コンタクトセンターとコールセンターの違いとは?

電話問い合わせ

2023.01.24

コンタクトセンターとコールセンターの違いとは?

コンタクトセンターが重要だと言われるようになってきました。コンタクトセンターは顧客対応の窓口だという認識がある人は多いはずですが、ではコールセンターとどのように違うのでしょうか。またなぜコンタクトセンターが必要とされるようになったのでしょうか。

ここでは、コンタクトセンターとコールセンターの違いだけでなく、コンタクトセンターが必要とされるようになった理由やコンタクトセンターの役割について解説します。

コンタクトセンターとは

コンタクトセンターとはお客様からの問い合わせに対応する部署です。昨今では電話だけでなく、メールやSNSなど、電話以外での問い合わせや顧客とのやり取りが増えたため、コンタクトセンターという名前で呼ばれるようになりました。

コンタクトセンターの役割

コンタクトセンターの役割としては主に以下の3つが考えられます。

新規顧客の獲得

コンタクトセンターは問い合わせに対応するだけでなく、SNSを運用して自社のサービスの広報を行うことも多いです。今まではインバウンド業務である一般的な問い合わせ対応、たとえば商品の不具合や使い方がわからないといった問い合わせ対応が主でした。現在はアウトバウンド業務といった発信業務を任されるようになってきています。
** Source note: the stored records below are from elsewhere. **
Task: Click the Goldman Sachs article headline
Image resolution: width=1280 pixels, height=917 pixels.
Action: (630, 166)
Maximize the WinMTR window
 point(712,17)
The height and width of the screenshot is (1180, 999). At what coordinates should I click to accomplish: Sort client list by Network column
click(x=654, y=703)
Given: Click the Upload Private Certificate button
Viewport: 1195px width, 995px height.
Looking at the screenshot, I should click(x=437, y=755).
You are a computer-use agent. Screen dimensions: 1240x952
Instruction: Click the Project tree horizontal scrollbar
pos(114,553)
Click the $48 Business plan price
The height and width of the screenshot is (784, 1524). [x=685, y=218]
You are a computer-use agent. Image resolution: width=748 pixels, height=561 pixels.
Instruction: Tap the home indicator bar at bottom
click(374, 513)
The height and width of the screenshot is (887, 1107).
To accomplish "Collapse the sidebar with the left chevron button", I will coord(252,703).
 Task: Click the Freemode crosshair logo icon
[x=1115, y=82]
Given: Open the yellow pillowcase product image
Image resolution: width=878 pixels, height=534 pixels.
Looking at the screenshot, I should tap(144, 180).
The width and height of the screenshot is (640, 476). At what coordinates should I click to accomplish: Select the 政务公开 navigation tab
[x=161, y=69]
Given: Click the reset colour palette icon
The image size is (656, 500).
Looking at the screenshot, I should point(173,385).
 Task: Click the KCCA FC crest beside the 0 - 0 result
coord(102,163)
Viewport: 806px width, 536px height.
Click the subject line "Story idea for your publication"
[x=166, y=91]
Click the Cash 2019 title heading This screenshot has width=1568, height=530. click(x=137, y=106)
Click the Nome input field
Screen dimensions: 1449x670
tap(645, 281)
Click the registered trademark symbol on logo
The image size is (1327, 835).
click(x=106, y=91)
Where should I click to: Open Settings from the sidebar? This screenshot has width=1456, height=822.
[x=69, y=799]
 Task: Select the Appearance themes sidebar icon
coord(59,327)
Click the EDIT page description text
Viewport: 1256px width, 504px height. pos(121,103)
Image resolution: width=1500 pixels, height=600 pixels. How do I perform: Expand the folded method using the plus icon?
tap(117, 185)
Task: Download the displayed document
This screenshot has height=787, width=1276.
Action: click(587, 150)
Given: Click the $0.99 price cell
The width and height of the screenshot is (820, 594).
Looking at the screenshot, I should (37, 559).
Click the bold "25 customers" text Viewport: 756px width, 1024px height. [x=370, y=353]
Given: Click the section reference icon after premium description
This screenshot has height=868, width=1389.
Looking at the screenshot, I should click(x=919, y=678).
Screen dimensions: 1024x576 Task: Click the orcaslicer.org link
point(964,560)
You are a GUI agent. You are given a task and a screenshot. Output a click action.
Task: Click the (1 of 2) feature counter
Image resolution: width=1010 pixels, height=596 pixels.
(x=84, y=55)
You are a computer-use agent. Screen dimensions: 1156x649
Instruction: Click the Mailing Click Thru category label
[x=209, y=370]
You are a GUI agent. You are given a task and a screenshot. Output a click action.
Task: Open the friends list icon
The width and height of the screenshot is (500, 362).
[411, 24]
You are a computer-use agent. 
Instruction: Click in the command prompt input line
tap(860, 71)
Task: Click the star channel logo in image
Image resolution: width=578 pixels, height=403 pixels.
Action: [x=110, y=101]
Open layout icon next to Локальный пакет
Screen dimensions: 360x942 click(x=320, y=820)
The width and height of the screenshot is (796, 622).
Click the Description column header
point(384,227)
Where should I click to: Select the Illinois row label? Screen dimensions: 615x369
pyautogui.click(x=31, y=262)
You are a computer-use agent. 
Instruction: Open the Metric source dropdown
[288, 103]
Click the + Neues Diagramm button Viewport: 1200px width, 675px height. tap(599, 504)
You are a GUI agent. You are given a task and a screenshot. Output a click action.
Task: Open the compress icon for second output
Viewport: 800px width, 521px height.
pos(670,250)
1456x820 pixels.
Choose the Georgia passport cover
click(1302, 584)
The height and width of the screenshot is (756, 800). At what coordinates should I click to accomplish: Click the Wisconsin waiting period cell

アウトバウンド業務は、商品やサービスの紹介だけでなく、アンケートの実施等、マーケティング部門の役割も担っています。

顧客と信頼関係を築く

コンタクトセンターは顧客と接する部署ですので、コンタクトセンターの対応によって顧客と信頼関係を築けるかどうかが決まってきます。そのため、コンタクトセンターの対応を改善し、顧客との信頼関係を構築できるようにしていく必要があるわけです。

信頼関係を築ければ、サービスや商品を購入してくれる可能性が高まります。最近ではロイヤルカスタマーを育てる必要性が言われており、サービスや商品を好きになってくれる顧客を作っていく必要性がさらに増していると言えるでしょう。

既存のサービスの改善や新規サービスに関するデータの提供

コンタクトセンターには、顧客からの問い合わせやサービスに関する要望が多いです。そうしたデータを1つにまとめて分析することで、既存のサービスをどのように改善すれば良いのか、また新規サービスとしてどのようなものをリリースすれば良いのかに関するヒントになります。

顧客の生の声は非常に重要であり、より顧客が満足できる商品やサービスを提供する際に必要なものだといえます。顧客の側からしても、自分たちの声が実際に商品やサービスに反映されていると分かれば、顧客満足度も向上するでしょう。

コンタクトセンターとコールセンターの違い

コンタクトセンターと似た言葉として、コールセンターという言葉があります。コンタクトセンターは前述した通り、電話だけでなくメールやSNSなどでも顧客対応を行います。一方、コールセンターは電話対応のみを行う部署です。

今まで電話での問い合わせが多かったため、コールセンターと呼ばれていました。しかしメールやSNSなどでの問い合わせや、顧客とのやりとりが増えてきたため、コンタクトセンターに変わってきているわけです。ただしコールセンターと呼ばれていても、コンタクトセンターと同じ業務をしている部署もあります。そのため近年ではその垣根が曖昧になってきていると考えた方が良いでしょう。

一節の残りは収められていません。